- [Work order]: Look through the entries for the string "agent" and copy every line where it shows up.

- [The data]:
--------------------

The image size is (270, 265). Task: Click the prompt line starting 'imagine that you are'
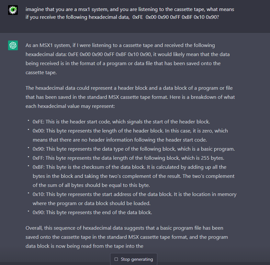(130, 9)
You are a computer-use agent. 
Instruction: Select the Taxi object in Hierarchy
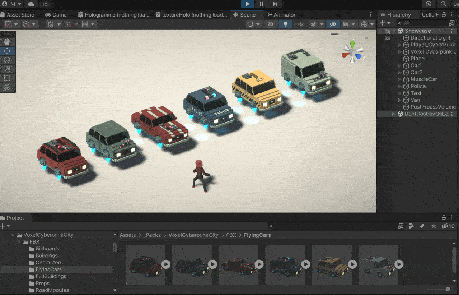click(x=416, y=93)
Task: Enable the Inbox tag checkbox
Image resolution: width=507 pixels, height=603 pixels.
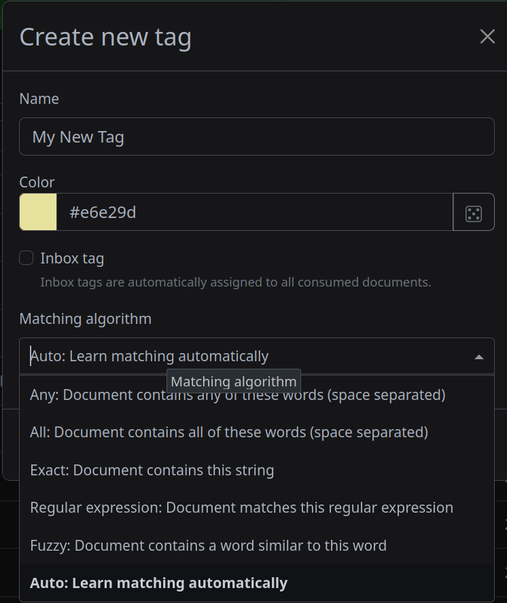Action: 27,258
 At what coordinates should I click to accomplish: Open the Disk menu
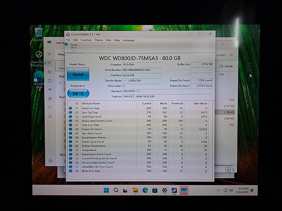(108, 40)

--------------------

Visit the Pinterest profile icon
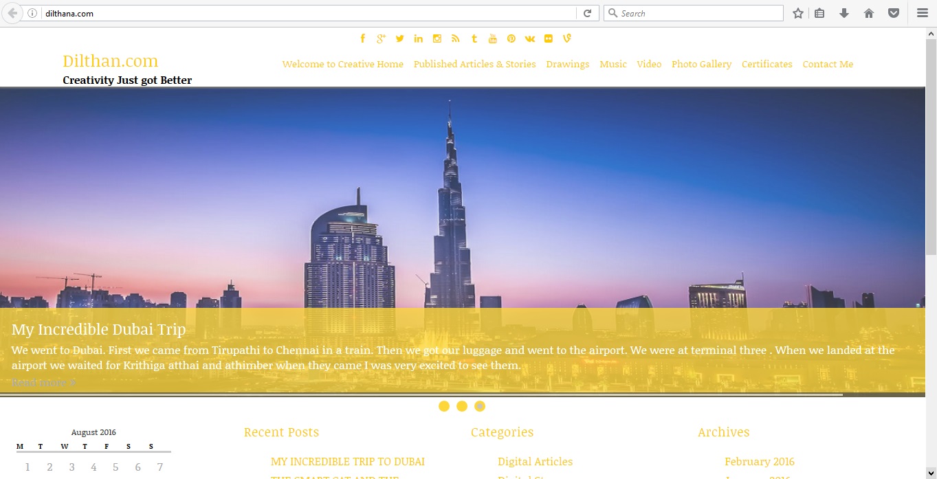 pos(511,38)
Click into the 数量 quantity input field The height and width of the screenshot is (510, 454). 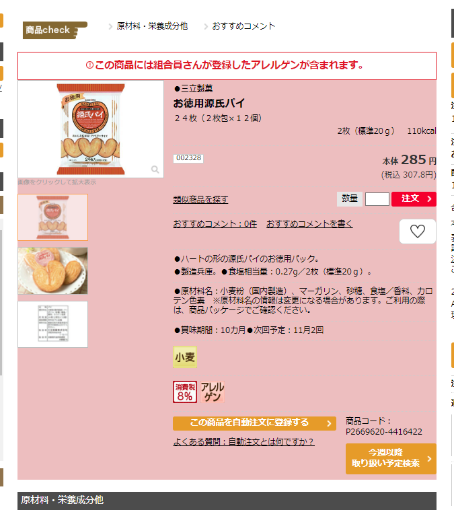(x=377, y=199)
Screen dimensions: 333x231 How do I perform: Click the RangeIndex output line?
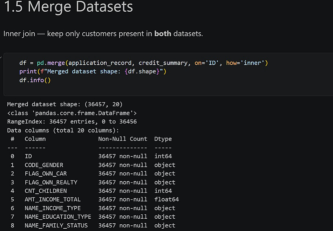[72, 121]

--------------------

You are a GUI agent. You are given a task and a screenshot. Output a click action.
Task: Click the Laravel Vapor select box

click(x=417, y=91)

--------------------

- [Result below]:
You are a computer-use agent. 
You are a GUI agent. You are given a task and a screenshot. Output a click action.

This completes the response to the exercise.